Ripubblicata la raccolta
A distanza di oltre settant’anni, ci ha pensato la casa editrice Edizioni all’insegna del Veltro (2020, € 15.00) a riesumare dall’oblio la figura e il nome dell’illustre latinista e grecista, con la ripubblicazione della raccolta “Trenta danari”, che denota una buona conoscenza dei testi biblici.
“Ma Coppola professò il suo antiebraismo anche altrove ed in altri momenti”, evidenzia Flavio Costantino nel suo saggio introduttivo all’opera, quest’ultima impreziosita da una interessante appendice di Claudio Mutti, dal titolo “Gli ebrei sono semiti?”.
Una scelta di campo
L’importante filologo, nato il 21 settembre del 1898 in provincia di Benevento, è figlio delle trincee della Grande Guerra, animato da un potente amor di patria. Fu ricercatore di edizioni rare di libri: durante la sua breve vita, mise insieme una biblioteca imponente, facendone poi dono all’Università di Bologna.
Goffredo Coppola testimoniò, sacrificando la sua vita, la fedeltà ad una scelta nella quale si era totalmente riconosciuto. “Morirò con Mussolini” si confidò con un suo amico nei primi giorni del 1945.

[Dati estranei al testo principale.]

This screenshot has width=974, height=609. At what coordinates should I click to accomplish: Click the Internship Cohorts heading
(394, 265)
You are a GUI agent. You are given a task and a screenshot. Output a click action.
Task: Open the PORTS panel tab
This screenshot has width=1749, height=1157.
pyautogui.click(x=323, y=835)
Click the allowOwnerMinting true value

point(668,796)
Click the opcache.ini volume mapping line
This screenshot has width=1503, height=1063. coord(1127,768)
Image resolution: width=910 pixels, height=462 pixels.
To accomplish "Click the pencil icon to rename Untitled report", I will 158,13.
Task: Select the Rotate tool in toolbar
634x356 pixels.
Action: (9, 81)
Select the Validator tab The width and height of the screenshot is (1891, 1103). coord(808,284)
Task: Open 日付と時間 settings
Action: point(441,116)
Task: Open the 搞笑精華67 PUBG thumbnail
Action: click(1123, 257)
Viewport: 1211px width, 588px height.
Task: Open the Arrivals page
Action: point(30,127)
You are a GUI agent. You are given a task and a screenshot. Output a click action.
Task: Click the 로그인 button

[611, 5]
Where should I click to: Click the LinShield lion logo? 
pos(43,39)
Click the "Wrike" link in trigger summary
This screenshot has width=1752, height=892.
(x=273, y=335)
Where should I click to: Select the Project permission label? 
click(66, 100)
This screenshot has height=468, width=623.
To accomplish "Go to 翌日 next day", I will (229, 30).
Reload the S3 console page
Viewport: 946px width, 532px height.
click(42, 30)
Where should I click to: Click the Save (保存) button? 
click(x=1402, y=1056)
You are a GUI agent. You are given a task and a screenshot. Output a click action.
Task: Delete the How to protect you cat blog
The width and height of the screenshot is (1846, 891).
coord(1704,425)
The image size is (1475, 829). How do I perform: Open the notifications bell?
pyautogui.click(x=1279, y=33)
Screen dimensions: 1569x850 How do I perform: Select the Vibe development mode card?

Come filologo, Coppola scrisse circa un centinaio di saggi, in cui cercò di ravvivare il mito di Roma, avendo considerato l’espansionismo fascista come un ritorno alla vocazione imperiale.
Nel 1943 fu eletto all’unanimità Rettore dell’Università felsinea, votato anche da coloro che non erano schierati politicamente dalla stessa parte, ma gli riconoscevano un grande valore culturale e umano.
Resta attuale il pensiero “europeista” dell’ex ministro della Repubblica Sociale Italiana. “Come un tempo era orgoglio dell’uomo civile chiamarsi e sentirsi civus Romanus, così sarà orgoglio, domani, chiamarsi e sentirsi civis Europaeus. Ecco perché all’Europa che gli eserciti anglo-americani e sovietici vorrebbero sovvertire in nome di un cosmopolitismo adoratore del biblico vitello d’oro e della vacca rossa, noi opponiamo la coscienza di una solidarietà europea che nasce dalla consapevolezza delle singole individualità nazionali”, ebbe a scrivere Coppola.
Nella quadreria del Rettorato, si trova il suo ritratto tra quelli degli altri rettori. È un pezzo di storia che appartiene all’Ateneo, alla città di Bologna e all’Italia. Risale a dieci anni fa l’ultima polemica sulla presenza del suo ritratto presso l’Università, realizzato nel 1952 da Gino Marzocchi.
Ucciso dai partigiani
Se nel 1945 l’assassinio per mano partigiana ha posto fine alla sua vita terrena, qualcuno oggi vorrebbe cancellarne anche la memoria. Appare quindi fondamentale la ristampa delle Edizioni all’Insegna del Veltro. A ricordare, attraverso gli scritti e le opere, questi italiani, uomini di tempra rara, di cui si avverte la mancanza.